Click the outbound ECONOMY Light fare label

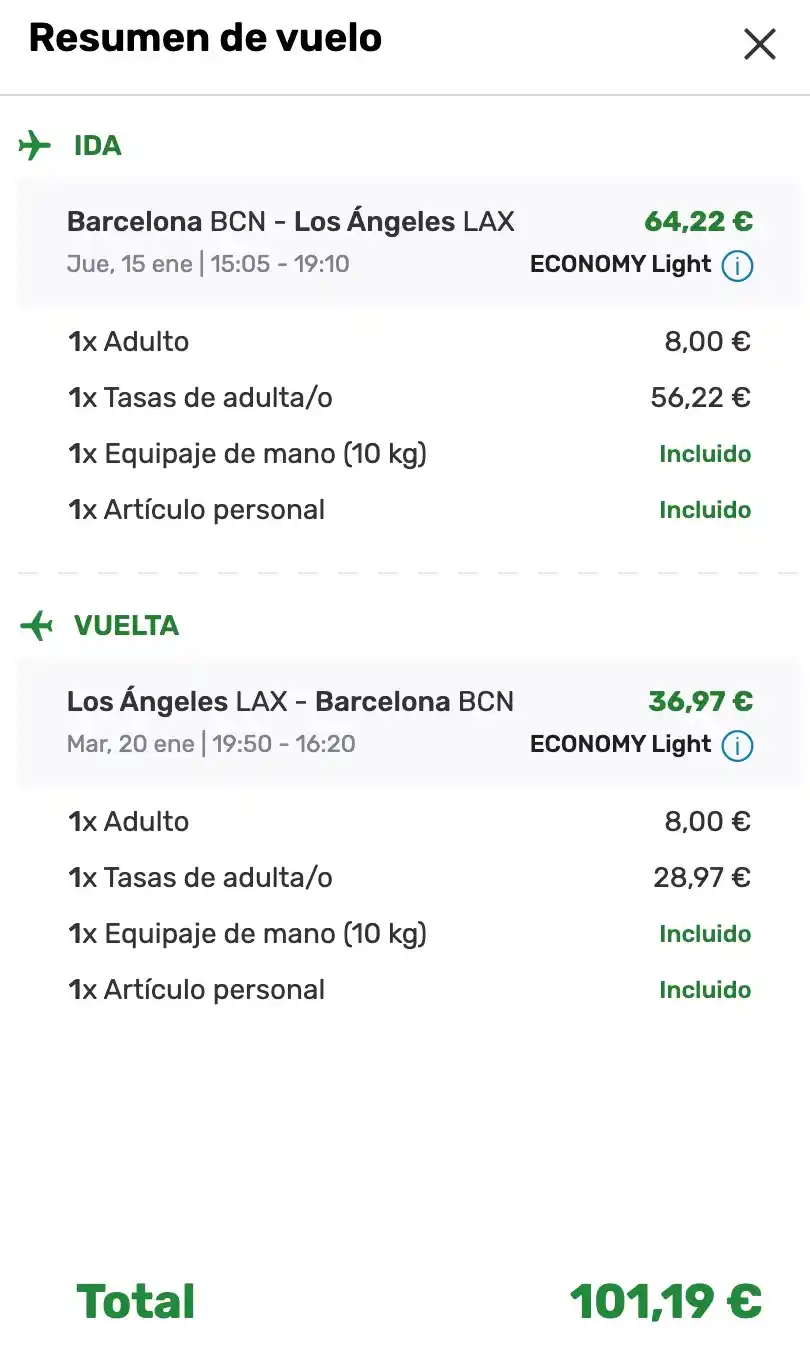click(620, 264)
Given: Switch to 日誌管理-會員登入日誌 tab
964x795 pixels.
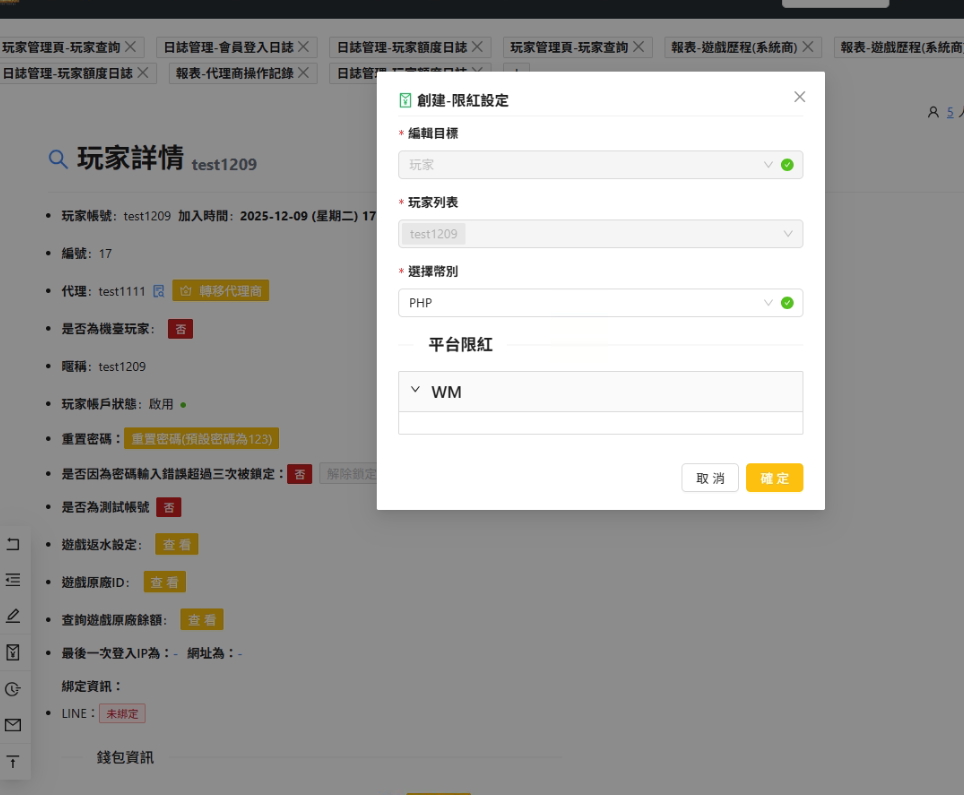Looking at the screenshot, I should 229,47.
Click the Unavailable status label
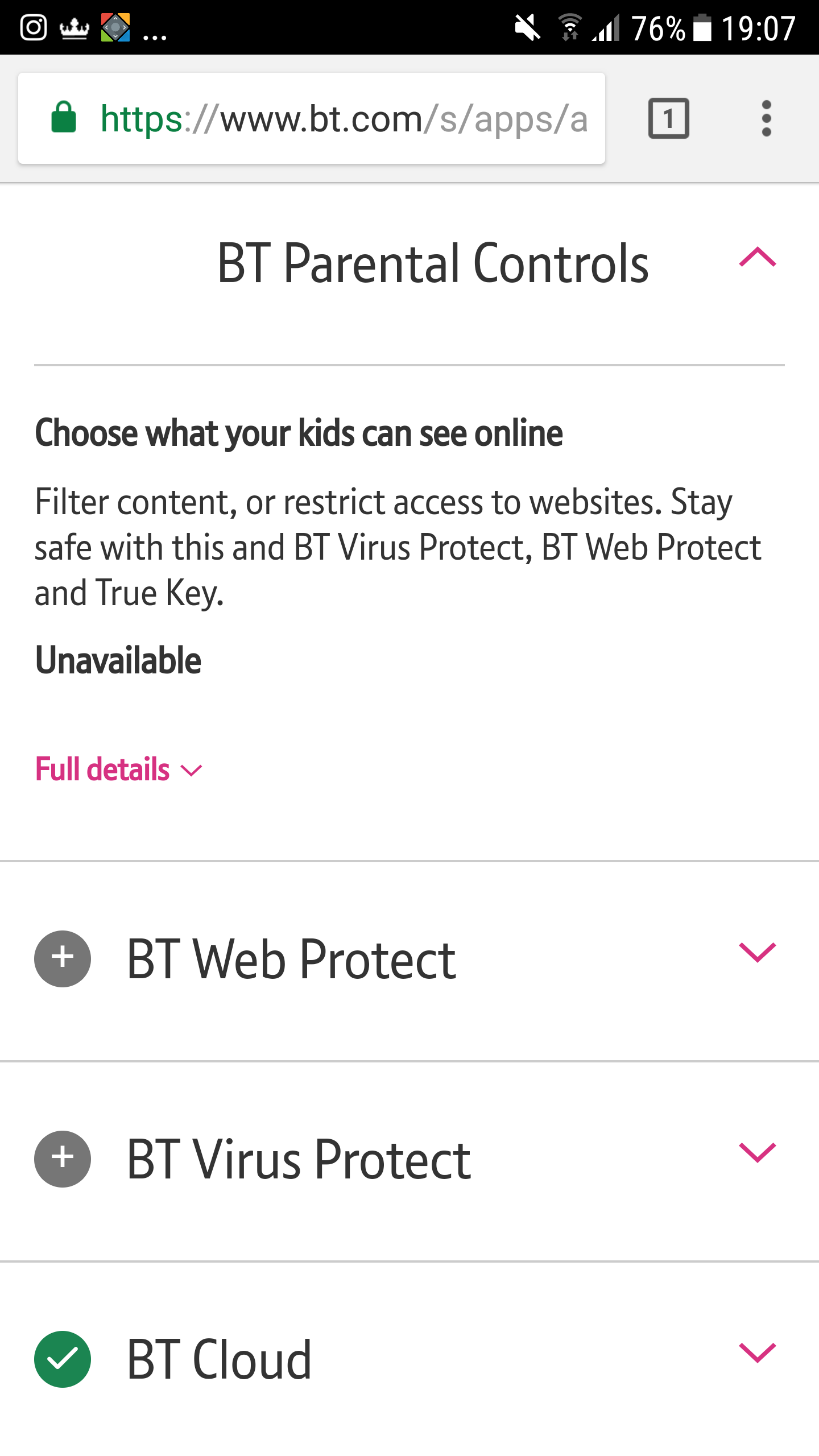The image size is (819, 1456). [x=118, y=660]
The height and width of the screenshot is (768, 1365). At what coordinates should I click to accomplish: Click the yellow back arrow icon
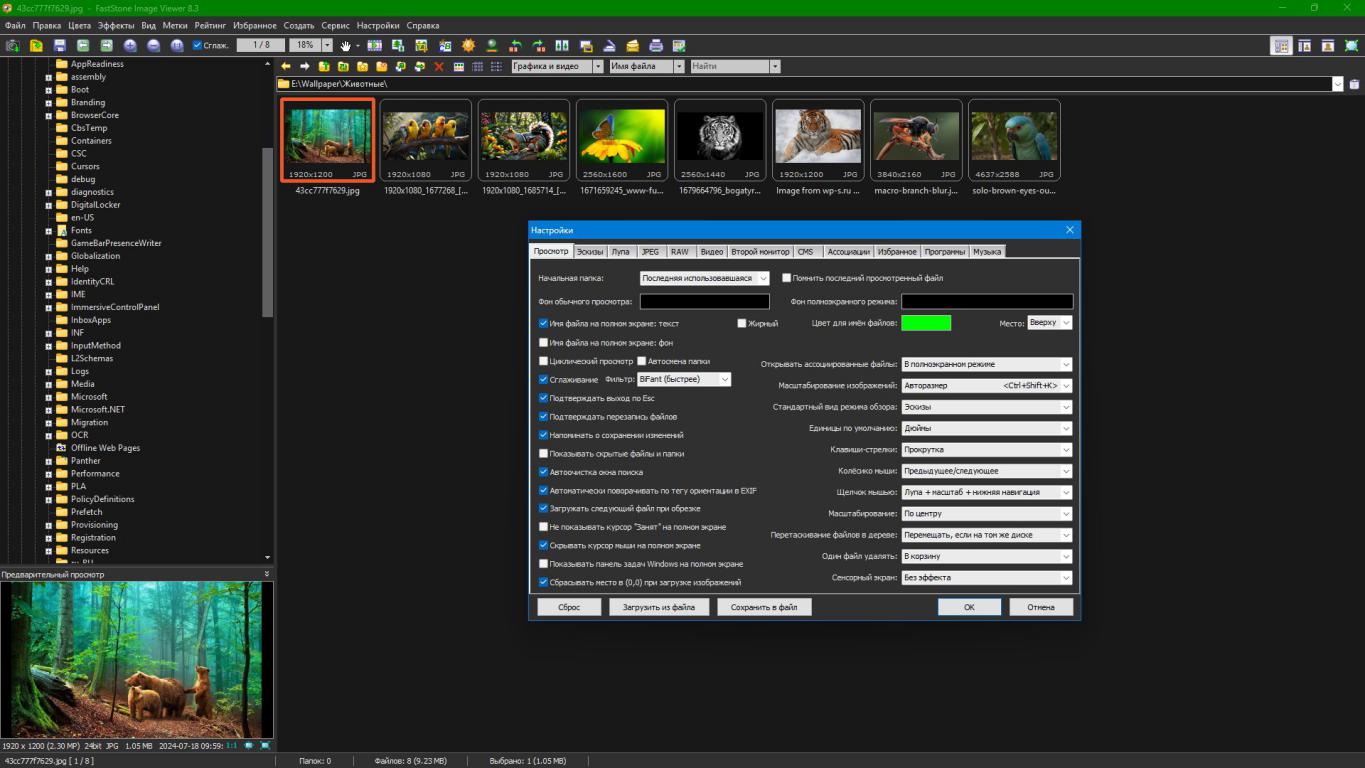point(286,67)
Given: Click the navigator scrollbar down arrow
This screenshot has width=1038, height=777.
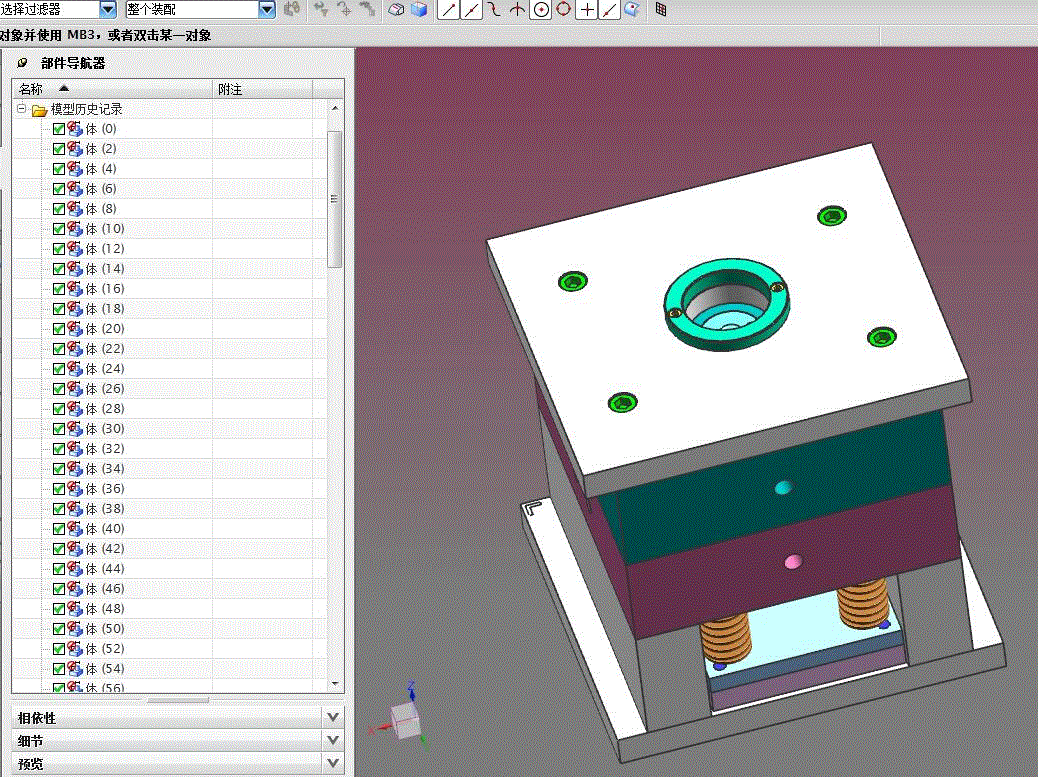Looking at the screenshot, I should coord(335,683).
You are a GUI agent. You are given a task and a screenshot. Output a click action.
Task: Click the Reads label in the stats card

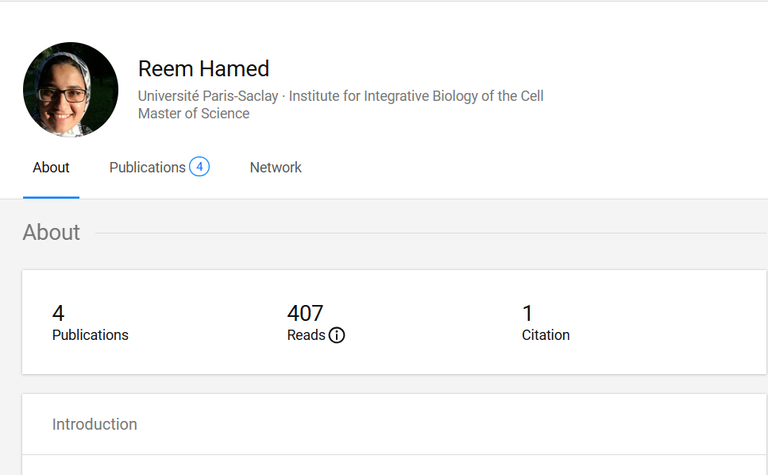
· · ·
**What is needed**.
Leave the pictures out, and reproduce only the lines from the line holding "This screenshot has width=1038, height=777." through the last line of the material, both included.

**The answer**.
This screenshot has width=1038, height=777.
Looking at the screenshot, I should coord(335,683).
You are a GUI agent. You are given a task and a screenshot. Output a click action.
Task: Click the Reads label in the stats card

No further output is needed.